Now if that enactment had stood alone there would have been much force in the respondent's argument, but I think that the next section of the Act shows that it is not well founded. By that section 2 (1) ( b) it is provided that—[His Lordship quoted the section].
The effect of that enactment seems to me plainly to be that for the purposes of the Act the property which passed on the death of the petitioner's husband was to be deemed to be, not his liferent interest in the property, but the property itself to the extent to which a benefit accrued or arose by the cesser of that life interest. How the value of that benefit is to be calculated is provided for by section 7 (7) ( a), which provides that “if the interest extends to the whole income of the property” the value shall be “the principal value of the property.”
It therefore seems to me to be clear that the property which the petitioner is entitled to charge in terms of the 9th and 23rd sections of the Act with the death duties, which she has paid, is the property itself and not merely the life interest to which she succeeded.
I now come to the question of the price of the timber alleged to have been cut upon the estate and sold by the petitioner's husband during the period when he was only a liferenter. The respondent's contention is that the death duties which the petitioner has paid should be taken out of that money and not charged upon the estate. That might be a very reasonable arrangement for the parties to make, but I do not know upon what ground it can be held that the respondent can demand as a matter of right that it shall be done.
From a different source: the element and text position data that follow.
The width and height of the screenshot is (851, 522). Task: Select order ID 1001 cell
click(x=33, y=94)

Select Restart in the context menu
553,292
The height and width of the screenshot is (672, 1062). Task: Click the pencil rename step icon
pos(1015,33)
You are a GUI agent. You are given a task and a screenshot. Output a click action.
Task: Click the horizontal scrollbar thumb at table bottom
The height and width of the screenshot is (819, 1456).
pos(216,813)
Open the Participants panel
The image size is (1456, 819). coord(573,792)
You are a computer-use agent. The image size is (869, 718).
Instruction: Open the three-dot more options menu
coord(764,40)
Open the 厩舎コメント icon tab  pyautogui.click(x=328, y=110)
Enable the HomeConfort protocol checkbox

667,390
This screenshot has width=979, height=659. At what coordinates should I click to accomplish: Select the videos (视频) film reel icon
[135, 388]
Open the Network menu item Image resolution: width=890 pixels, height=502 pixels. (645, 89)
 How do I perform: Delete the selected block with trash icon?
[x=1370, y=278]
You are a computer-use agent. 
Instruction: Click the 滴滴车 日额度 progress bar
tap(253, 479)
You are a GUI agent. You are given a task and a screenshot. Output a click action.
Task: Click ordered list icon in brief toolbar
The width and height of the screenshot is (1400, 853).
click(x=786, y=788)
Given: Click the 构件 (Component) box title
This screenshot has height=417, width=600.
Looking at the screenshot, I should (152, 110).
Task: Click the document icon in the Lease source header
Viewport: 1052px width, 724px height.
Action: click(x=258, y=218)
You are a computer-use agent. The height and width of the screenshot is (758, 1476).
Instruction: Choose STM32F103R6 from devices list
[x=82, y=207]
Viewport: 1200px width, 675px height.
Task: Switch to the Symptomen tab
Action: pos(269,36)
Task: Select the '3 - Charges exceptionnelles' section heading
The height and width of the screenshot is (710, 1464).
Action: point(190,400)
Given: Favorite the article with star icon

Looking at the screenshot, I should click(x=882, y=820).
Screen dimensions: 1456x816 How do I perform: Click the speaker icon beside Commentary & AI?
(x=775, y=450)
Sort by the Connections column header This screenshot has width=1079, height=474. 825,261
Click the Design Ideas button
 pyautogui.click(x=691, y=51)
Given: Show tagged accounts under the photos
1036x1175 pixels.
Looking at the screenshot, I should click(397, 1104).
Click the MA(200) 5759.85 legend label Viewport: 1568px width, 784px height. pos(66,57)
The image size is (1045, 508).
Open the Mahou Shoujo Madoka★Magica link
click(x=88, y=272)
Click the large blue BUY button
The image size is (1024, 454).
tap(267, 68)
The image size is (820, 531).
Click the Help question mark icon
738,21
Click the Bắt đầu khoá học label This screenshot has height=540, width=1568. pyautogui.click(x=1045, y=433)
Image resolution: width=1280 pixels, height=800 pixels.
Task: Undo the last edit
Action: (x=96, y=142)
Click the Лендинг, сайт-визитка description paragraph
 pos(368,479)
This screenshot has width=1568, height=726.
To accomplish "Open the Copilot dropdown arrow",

We were not referred to any provision in the statute giving him any such right. The Lord Ordinary's view was that the respondent's statements in regard to the timber money did not amount to a relevant objection to the prayer of the petition. At the same time his Lordship indicated that the respondent's claim that the petitioner had in her hands a sum of money which represented the price of timber might properly be raised in a separate proceeding, and the respondent has accordingly brought an action, which is pending before the Lord Ordinary, in regard to that money. Again, when the reclaiming note first came before this Division, I gather that the same view was taken as that expressed by the Lord Ordinary, because when the usual remit was made to a man of business there was specially excepted from the remit “the question regarding timber money.” The respondent now asks that procedure in the petition should be sisted to await the result of the action which he has raised. I am of opinion that that motion should not be granted. The petitioner has paid the duties which became due in respect of the heritable estate, and her statutory right is to have the amount charged upon that estate. The fact that there may be a sum of money in petitioner's hands which belongs in fee to the respondent, and to the petitioner in liferent only, is not a sufficient ground in my opinion for the postponement of the exercise of the petitioner's right. I suppose that if the respondent is able to prove the existence of a sum of timber money additional duty will require to be paid in respect thereof, and it may be that the amount will be a proper charge against the fund. But that appears to me to have nothing to do with the present application. I am accordingly of opinion that an interlocutor should be pronounced in terms of Mr Ranken's report.
The Court remitted to the Lord Ordinary to pronounce an interlocutor in terms of the report.
Counsel for Petitioner— W. L. Mackenzie. Agents— Macrae, Flett, & Rennie, W.S.
Counsel for Respondent — Pitman. Agents — Tait & Crichton, W.S.